Uma abordagem habitual para Scola, que, desde 2004, deu origem à revista e a esse grupo de trabalho, mas que assume um significado particular nestes dias de espera pelo anúncio do nome do novo arcebispo de Milão, previsto para a próxima semana.

Com toda a probabilidade, de fato, será justamente o patriarca de Veneza que irá suceder o cardeal Dionigi Tettamanzi na cátedra de Santo Ambrósio, e essa eventualidade já foi retratada por alguns com tintas foscas, como uma espécie de "normalização", uma mudança epocal com relação aos episcopados de Carlo Maria Martini e do próprio Tettamanzi.

O arcebispo prestes a sair voou mais alto no domingo, nas colunas do jornal La Repubblica. Apontando para a necessidade de prosseguir no diálogo inter-religioso e na integração, remeteu-se à "sensibilidade do novo pastor". Ontem de manhã, em San Servolo, Scola tomou a palavra do patriarca de Veneza, sem se referir de nenhum modo à boataria midiática que se refere a ele. Mas seu discurso é esclarecedor também na perspectiva da eventual sucessão em Milão.

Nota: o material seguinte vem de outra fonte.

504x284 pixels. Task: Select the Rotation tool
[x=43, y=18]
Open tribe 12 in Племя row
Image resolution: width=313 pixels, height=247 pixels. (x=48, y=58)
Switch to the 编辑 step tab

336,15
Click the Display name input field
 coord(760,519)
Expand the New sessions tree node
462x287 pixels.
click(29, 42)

Referindo-se às revoltas no norte da África, o cardeal observou como elas surgiram em contextos de pobreza, "em âmbito juvenil", com o pedido recorrente de trabalho. Ele parecia compartilhar a análise daqueles estudiosos que afirmam que a grande "onda de choque" dos fluxos migratórios ainda está por vir: "Por trás das populações do Magrebe – disse ele –, as subsaarianas estão empurrando, com os jovens que veem seus coetâneos imigrantes na Europa ganhando 500 euros por mês, uma quantia que, em seus respectivos países, eles não conseguem juntar em um ano".

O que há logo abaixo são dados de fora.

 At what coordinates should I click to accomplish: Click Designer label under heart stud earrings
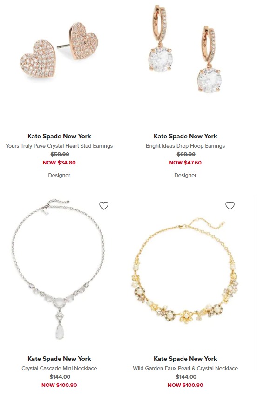tap(59, 175)
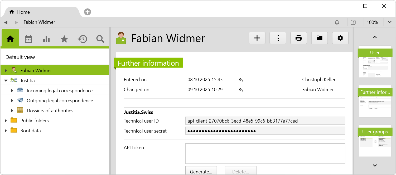Open the statistics bar chart icon
This screenshot has width=396, height=175.
click(46, 39)
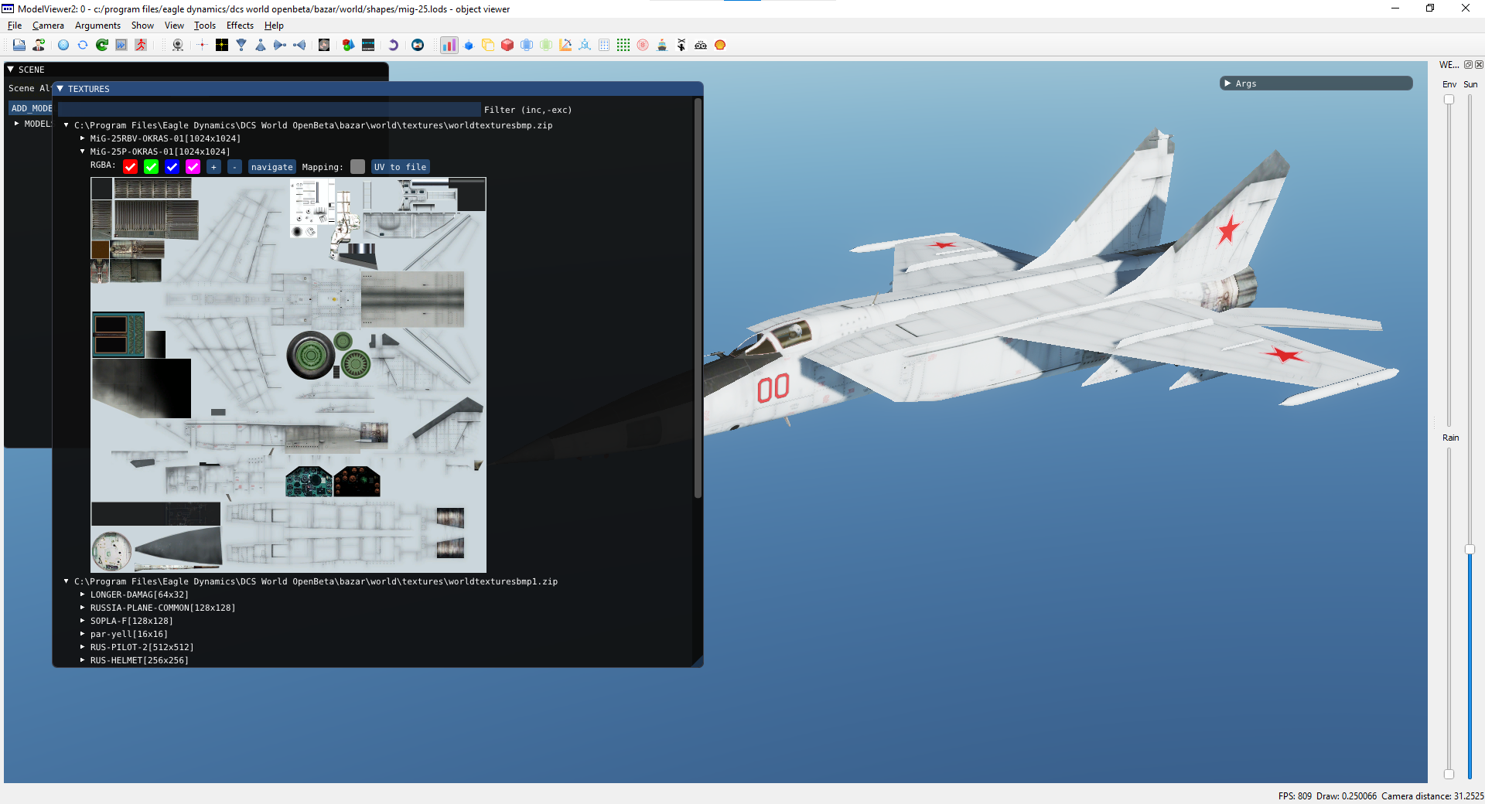1485x804 pixels.
Task: Click the webcam camera icon in toolbar
Action: click(x=178, y=45)
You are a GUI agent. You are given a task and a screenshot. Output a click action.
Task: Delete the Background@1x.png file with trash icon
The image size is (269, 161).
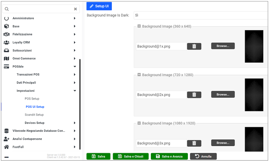(194, 46)
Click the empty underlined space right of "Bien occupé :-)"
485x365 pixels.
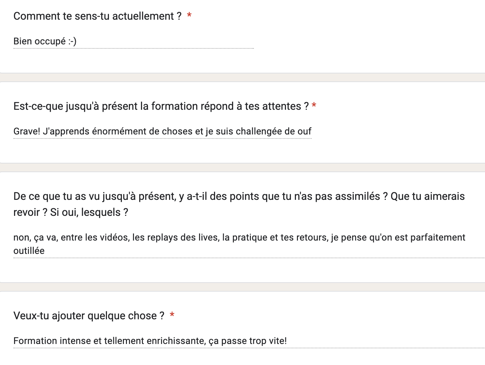tap(167, 42)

Eis porque Scola, em nome do realismo, afirma que não se pode continuar assim, "sem intervir radicalmente sobre o atual sistema econômico". "Não é apenas uma questão ética – acrescenta – como se costuma repetir em alguns ambientes. É uma impossibilidade prática". Precisamente por isso, Bento XVI dedicou uma encíclica, a Caritas in Veritate, à elaboração de uma "nova razão econômica".

O cardeal, assim, lembrou que foi ridicularizado há sete anos, quando, na sequência das interrogações abertas depois do 11 de setembro, ele lançou a provocação sobre a "mestiçagem" de culturas e de civilizações como perspectiva para o próximo futuro. Agora, "a demografia sugere que o fenômeno poderia assumir também características muito concretas e, como a história nos recorda, muito dolorosas".

Eis, portanto, a necessidade de "conhecer os processos para tentar orientá-los", chamando o Ocidente às suas responsabilidades, dado que – observa – a Tunísia, com a qual "devemos aprender", está acolhendo "muito mais refugiados do que a nossa cansada, passiva e velha Europa".

Scola convida a olhar para as revoltas do norte de África para além dos velhos clichês, também aqueles sobre a laicidade, que não deve ser interpretada como "categoria absoluta do espírito do qual se espera a manifestação (finalmente) também nas civilizações não europeias". E, portanto, sem considerar a relação com o Islã da mesma forma que os Estados europeus gerenciam suas relações com a Igreja. É preciso uma "nova laicidade", como busca "de um critério para regular o espaço da convivência possível".

O cardeal não considera as revoltas do norte da África como a queda do comunismo em 1989. Ao contrário, acrescenta, "talvez possam ser comparadas ao 1968" e, como naquele caso, existe o risco de serem hegemonizadas e instrumentalizadas.

Mas é a parte final da fala de Scola que contém uma indicação de método, atual embora antiquíssima. O cardeal a retira do antiga Carta a Diogneto, que ecoou há um mês por meio do Papa Bento XVI durante a sua visita a Veneza: "Não reneguem nada do Evangelho em que vocês acreditam, mas fiquem em meio aos homens com simpatia, comunicando no seu próprio estilo de vida aquele humanismo que funda as suas raízes no cristianismo, estendidas a construir, juntamente com todos os homens de boa vontade, uma cidade mais humana, mais justa e solidária".

Uma ênfase muito significativa, que prevê, "como sua dimensão intrínseca, a abertura às outras religiões e aos homens de boa vontade". Tendo sempre como horizonte "o testemunho", aquele que foi oferecido, pagando com o seu sangue, por duas figuras extraordinárias que Scola lembrou concluindo seu discurso: o bispo Luigi Padovese, assassinado na Turquia há um ano, e o ministro paquistanês Shahbaz Bhatti, "mártir de Cristo e grande paladino da luta contra a iníqua lei da blasfêmia".